» **SOURCE PASSAGE**
12 KiB
👥 For Instructors & TAs
Complete guide for teaching ML Systems Engineering with TinyTorch
📋 Quick Course Assessment
Duration: 14-16 weeks (flexible pacing)
Prerequisites: Python + basic linear algebra
Student Outcome: Complete ML framework supporting vision AND language models
Grading: 70% auto-graded (NBGrader), 30% manual (systems thinking)
For Instructors: Course Setup
30-Minute Initial Setup
Step 1: Environment Setup (10 minutes)
# Clone repository
git clone https://github.com/mlsysbook/TinyTorch.git
cd TinyTorch
# Create virtual environment
python -m venv .venv
source .venv/bin/activate # or `.venv\Scripts\activate` on Windows
# Install dependencies
pip install -r requirements.txt
pip install nbgrader
# Verify installation
tito system health
Step 2: Initialize Grading (10 minutes)
# Setup NBGrader integration
tito grade setup
# Verify grading commands
tito grade --help
Step 3: Prepare First Assignment (10 minutes)
# Generate instructor version (with solutions)
tito grade generate 01_tensor
# Create student version (solutions removed)
tito grade release 01_tensor
# Student assignments ready in: release/01_tensor/
Assignment Workflow
TinyTorch wraps NBGrader behind simple tito grade commands:
1. Prepare Assignments
# Generate instructor version with solutions
tito grade generate MODULE_NAME
# Create student version (auto-removes solutions)
tito grade release MODULE_NAME
2. Distribute to Students
-
Option A: GitHub Classroom (recommended)
- Create assignment repository from TinyTorch template
- Students clone and work in their repos
- Automatic submission via GitHub
-
Option B: Direct Distribution
- Share
release/directory contents - Students download and submit via LMS
- Share
3. Collect Submissions
# Collect all students
tito grade collect MODULE_NAME
# Or specific student
tito grade collect MODULE_NAME --student student_id
4. Auto-Grade
# Grade all submissions
tito grade autograde MODULE_NAME
# Grade specific student
tito grade autograde MODULE_NAME --student student_id
5. Manual Review
# Open browser-based grading interface
tito grade manual MODULE_NAME
6. Generate Feedback
# Create feedback files for students
tito grade feedback MODULE_NAME
7. Export Grades
# Export all grades to CSV
tito grade export
# Or specific module
tito grade export --module MODULE_NAME --output grades.csv
Grading Components
Auto-Graded (70%)

» **REQUIRED TASKS**
1. Reproduce the stretch of the TinyTorch instructor guide from "# Setup NBGrader" through "version (with solutions)".
2. Write the next part of the TinyTorch instructor guide, picking up right after its final line.

» **PROVIDED MATERIAL**
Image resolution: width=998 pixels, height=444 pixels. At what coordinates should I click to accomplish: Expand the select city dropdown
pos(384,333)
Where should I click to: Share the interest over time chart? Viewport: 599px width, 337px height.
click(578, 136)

» **ANSWERS TO THIS EXERCISE**
1.
# Setup NBGrader integration
tito grade setup
# Verify grading commands
tito grade --help
Step 3: Prepare First Assignment (10 minutes)
# Generate instructor version (with solutions)

2.
- Code implementation correctness
- Test passing
- Function signatures
- Output validation
- Edge case handling
Manually Graded (30%)
- ML Systems Thinking questions (3 per module)
- Each question: 10 points
- Focus on understanding, not perfection
Grading Rubric for Systems Thinking Questions
| Points | Criteria |
|---|---|
| 9-10 | Deep understanding, specific code references, discusses systems implications (memory, scaling, trade-offs) |
| 7-8 | Good understanding, some code references, basic systems thinking |
| 5-6 | Surface understanding, generic response, limited systems perspective |
| 3-4 | Attempted but misses key concepts |
| 0-2 | No attempt or completely off-topic |
What to Look For:
- References to actual implemented code
- Memory/performance analysis
- Scaling considerations
- Production system comparisons (PyTorch, TensorFlow)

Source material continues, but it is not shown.